MusicUnion Mixer in Downtown Los Angeles

June 4th, 2009
by Andrew McGregor
MuiscUnion continued its monthly get together the first Thursday of each month in Downtown Los Angeles bringing musicians, industry folks, and fans together. The concept is a dirty, sexy networking version of a TED Conference for the music industry. TED brings luminaries from Technology, Entertainment, and Design together around a shared spectacle and the result is a greater experience than the sum of its parts. On a smaller scale, but with the same objective of forging a better future, MusicUnion is striving to have musicians meet fans, music journalists, and people in the music industry to forge a new community of people dedicated to music and its vast potential in the new media landscape of the digital era.
The evening commenced at The Must Wine Bar where Music Union’s CEO, Barrett Morse, hosted a collection of journalist, cultural aficionados, writers, music producers, musicians, and music lovers. Walking through the bar and eavesdropping, the conversations tended towards the state of music, insecurity about its future, and where the digital revolution would lead it all. Little red MusicUnion pins were presented to serve as entrance to an after-hour concert.
Around midnight those with the energy to go forth on a Thursday night were guided through Downtown to ‘The Landing’ for a concert featuring three bands.
The concert was good and stretched until 4 AM when exhausted fans and MusicUnion mixer-goers finally streamed out of the building into the alternate reality of LA’s Downtown, which at that hour of the morning seems like it will never be gentrified completely despite the citiy’s efforts to bring luxury-loft living just blocks from Skid Row.

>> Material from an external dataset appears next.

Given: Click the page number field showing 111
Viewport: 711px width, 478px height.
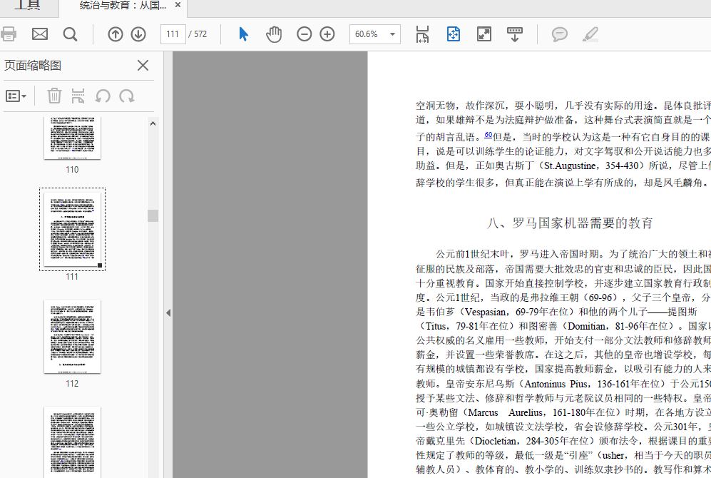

The impression that remained with me through exhaustion, the bands, and dozens of distinct conversations somehow revolving around concepts of ‘the scene’ and ‘the industry’ is that music as I remember it, music as something sacred, unique to my life, time, and place…has a future. The beautiful things that make music from a few decades ago seem classic and unobtainable are already simmering in Downtown Los Angeles and who knows how many other parts of the world.
Seeing an impromptu community form around that intangible thing of music’s future and appreciation, even if for just one night, gave me an optimistic pause and smile. The evening was more than a night out and a concert, it was a gesture of thanks, optimism, and peaked expectation for all the great music and people that have yet to grace my life.